A. S. Chandurkar, J
1. Rule. Rule made returnable forthwith and heard learned counsel for the parties. The challenge raised in this writ petition is to the judgment dated 02/05/2022 passed by the learned Member, Maharashtra Administrative Tribunal, Mumbai thereby allowing the Original Application preferred by the respondent and setting aside the order dated 22/04/2021 by which the absence of the respondent from duty for a period of 271 days from 02/06/2019 to 27/02/2020 was treated as absence without leave.
2. Facts relevant for considering the challenge as raised are that the respondent came to be appointed as Police Head Constable on 04/07/1998. On 30/05/2019, he was transferred from Mumbai to Dhule. The respondent challenged the said order of transfer by filing Original Application No.524 of 2019. The respondent however was relieved on 01/06/2019 for joining at the place of transfer. He sought interim relief in the proceedings filed before the Tribunal but on 12/06/2019 interim relief was refused. The petitioner however did not join the place of transfer. Ultimately on 20/01/2020, the Tribunal allowed Original Application No.524 of 2019 and set aside the order of transfer dated 30/05/2019. Thereafter, the petitioner was permitted to join on his original post on 28/02/2020. The petitioner made an application on 04/03/2020 seeking pay and allowances for the period from the date of the order of transfer till he re-joined duty. The Deputy Commissioner of Police on 22/04/2021 refused to grant any pay and allowances for the period of absence from 02/06/2019 to 27/02/2020. By referring to the provisions of Rule 29 of the Maharashtra Civil Services (General Conditions of Services) Rules, 1981, the respondents absence was treated as without pay. Being aggrieved, the respondent preferred Original Application No.439 of 2021 before the Tribunal. The learned Member was of the view that since the order of transfer was set aside on 20/01/2020 by the Tribunal, it was non-est. It ought to be treated as an order that never came in existence. It was held that refusal to grant any interim relief in the earlier Original Application would not deprive the respondent from receiving his pay and allowances. The order dated 22/04/2021 denying relief to the respondent was quashed and it was directed that he be paid pay and allowances for the period from 02/06/2019 to 27/02/2020. Being aggrieved, the Deputy Commissioner of Police,Wireless Division Mumbai has filed this writ petition.

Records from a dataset
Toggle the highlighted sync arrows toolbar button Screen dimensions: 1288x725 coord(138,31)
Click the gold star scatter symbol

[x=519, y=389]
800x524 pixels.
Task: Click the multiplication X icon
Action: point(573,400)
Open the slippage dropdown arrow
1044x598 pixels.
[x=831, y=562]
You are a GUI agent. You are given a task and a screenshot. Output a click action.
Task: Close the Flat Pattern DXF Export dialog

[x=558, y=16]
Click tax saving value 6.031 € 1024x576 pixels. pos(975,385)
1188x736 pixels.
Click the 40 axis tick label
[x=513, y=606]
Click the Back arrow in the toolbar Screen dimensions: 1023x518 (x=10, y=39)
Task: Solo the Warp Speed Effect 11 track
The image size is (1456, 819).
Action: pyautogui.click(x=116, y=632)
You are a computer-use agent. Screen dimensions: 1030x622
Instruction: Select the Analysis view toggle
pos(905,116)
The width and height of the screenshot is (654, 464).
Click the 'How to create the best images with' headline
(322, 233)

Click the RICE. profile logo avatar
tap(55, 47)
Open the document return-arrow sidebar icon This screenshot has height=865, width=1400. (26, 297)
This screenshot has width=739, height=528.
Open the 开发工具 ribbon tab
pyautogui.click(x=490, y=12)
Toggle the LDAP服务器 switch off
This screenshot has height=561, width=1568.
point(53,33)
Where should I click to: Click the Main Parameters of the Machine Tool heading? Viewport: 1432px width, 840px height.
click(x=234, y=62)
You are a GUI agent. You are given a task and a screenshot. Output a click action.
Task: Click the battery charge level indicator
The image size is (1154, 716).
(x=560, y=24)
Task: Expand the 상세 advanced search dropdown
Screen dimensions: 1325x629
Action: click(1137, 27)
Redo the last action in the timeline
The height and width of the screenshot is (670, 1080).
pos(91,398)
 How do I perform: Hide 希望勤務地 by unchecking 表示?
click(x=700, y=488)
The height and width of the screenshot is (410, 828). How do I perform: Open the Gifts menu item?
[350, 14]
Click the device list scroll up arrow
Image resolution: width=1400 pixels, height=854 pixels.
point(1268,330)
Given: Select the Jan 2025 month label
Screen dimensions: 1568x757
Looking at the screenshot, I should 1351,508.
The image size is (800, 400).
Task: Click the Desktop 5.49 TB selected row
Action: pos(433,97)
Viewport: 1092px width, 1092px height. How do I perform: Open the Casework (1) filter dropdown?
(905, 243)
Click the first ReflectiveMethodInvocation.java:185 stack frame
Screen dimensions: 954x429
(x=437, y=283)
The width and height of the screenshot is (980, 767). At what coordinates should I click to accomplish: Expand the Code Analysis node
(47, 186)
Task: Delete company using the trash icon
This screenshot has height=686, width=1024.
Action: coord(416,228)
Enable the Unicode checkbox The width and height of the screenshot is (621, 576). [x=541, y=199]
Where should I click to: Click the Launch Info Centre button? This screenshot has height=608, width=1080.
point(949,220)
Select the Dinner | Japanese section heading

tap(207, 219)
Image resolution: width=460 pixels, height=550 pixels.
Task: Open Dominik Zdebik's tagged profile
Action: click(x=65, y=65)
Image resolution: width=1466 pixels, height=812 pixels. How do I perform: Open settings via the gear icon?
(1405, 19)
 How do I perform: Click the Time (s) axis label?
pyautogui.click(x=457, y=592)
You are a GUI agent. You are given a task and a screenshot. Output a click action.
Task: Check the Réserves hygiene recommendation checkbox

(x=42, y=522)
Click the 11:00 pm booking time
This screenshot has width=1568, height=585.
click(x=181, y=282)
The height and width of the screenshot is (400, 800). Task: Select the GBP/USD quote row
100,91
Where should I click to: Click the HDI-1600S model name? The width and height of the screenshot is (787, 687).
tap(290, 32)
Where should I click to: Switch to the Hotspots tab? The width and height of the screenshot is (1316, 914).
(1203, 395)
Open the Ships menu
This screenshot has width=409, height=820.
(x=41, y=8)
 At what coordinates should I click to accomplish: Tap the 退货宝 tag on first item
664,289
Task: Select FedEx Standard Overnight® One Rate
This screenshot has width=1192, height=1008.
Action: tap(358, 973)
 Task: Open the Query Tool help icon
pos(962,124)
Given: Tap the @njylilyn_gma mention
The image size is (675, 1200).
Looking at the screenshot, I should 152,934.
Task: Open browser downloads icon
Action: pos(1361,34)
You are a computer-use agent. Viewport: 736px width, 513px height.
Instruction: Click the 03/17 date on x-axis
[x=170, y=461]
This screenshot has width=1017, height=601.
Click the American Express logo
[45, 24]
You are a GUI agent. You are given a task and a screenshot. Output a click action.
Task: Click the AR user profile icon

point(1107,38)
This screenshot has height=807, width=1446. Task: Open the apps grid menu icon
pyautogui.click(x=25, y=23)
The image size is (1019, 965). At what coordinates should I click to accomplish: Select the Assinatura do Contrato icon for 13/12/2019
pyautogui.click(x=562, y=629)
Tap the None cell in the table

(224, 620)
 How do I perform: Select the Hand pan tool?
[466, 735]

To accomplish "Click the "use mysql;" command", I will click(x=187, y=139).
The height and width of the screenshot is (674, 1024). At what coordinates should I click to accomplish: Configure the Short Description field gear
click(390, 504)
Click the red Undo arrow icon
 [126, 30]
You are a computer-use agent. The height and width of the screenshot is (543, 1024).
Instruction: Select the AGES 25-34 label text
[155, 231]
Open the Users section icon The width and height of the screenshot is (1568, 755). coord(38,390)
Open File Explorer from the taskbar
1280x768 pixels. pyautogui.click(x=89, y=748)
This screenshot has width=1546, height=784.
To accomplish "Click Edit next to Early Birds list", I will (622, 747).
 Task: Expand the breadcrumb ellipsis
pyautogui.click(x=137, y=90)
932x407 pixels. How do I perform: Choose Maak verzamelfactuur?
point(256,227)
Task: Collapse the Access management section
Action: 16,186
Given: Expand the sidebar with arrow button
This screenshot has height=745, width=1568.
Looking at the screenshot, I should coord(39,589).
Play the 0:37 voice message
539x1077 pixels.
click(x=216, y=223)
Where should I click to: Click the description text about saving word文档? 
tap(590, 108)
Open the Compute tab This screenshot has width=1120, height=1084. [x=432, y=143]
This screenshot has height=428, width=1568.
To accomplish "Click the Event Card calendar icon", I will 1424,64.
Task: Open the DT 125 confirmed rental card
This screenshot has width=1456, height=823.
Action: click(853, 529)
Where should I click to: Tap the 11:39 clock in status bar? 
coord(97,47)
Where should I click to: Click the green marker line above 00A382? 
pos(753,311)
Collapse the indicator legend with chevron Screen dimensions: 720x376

_EXERCISE 1:_
Answer these questions from the judgment excerpt:
(a) For how many days was the respondent's absence from duty treated as absence without leave?
(b) On what date was the respondent appointed as Police Head Constable?
(c) Which rule did the Deputy Commissioner of Police refer to in treating the absence as without pay?
_EXERCISE 2:_ Write out the dataset rows from the line containing "Open the Ships menu" to the line containing "will (622, 747).", with both of those lines included.
These rows have no connection to the judgment excerpt.

_EXERCISE RESULT 1:_
(a) 271 days.
(b) 04/07/1998.
(c) Rule 29 of the Maharashtra Civil Services (General Conditions of Services) Rules, 1981.

_EXERCISE RESULT 2:_
Open the Ships menu
This screenshot has width=409, height=820.
(x=41, y=8)
 At what coordinates should I click to accomplish: Tap the 退货宝 tag on first item
664,289
Task: Select FedEx Standard Overnight® One Rate
This screenshot has width=1192, height=1008.
Action: tap(358, 973)
 Task: Open the Query Tool help icon
pos(962,124)
Given: Tap the @njylilyn_gma mention
The image size is (675, 1200).
Looking at the screenshot, I should 152,934.
Task: Open browser downloads icon
Action: pos(1361,34)
You are a computer-use agent. Viewport: 736px width, 513px height.
Instruction: Click the 03/17 date on x-axis
[x=170, y=461]
This screenshot has width=1017, height=601.
Click the American Express logo
[45, 24]
You are a GUI agent. You are given a task and a screenshot. Output a click action.
Task: Click the AR user profile icon

point(1107,38)
This screenshot has height=807, width=1446. Task: Open the apps grid menu icon
pyautogui.click(x=25, y=23)
The image size is (1019, 965). At what coordinates should I click to accomplish: Select the Assinatura do Contrato icon for 13/12/2019
pyautogui.click(x=562, y=629)
Tap the None cell in the table

(224, 620)
 How do I perform: Select the Hand pan tool?
[466, 735]

To accomplish "Click the "use mysql;" command", I will click(x=187, y=139).
The height and width of the screenshot is (674, 1024). At what coordinates should I click to accomplish: Configure the Short Description field gear
click(390, 504)
Click the red Undo arrow icon
 [126, 30]
You are a computer-use agent. The height and width of the screenshot is (543, 1024).
Instruction: Select the AGES 25-34 label text
[155, 231]
Open the Users section icon The width and height of the screenshot is (1568, 755). coord(38,390)
Open File Explorer from the taskbar
1280x768 pixels. pyautogui.click(x=89, y=748)
This screenshot has width=1546, height=784.
To accomplish "Click Edit next to Early Birds list", I will (622, 747).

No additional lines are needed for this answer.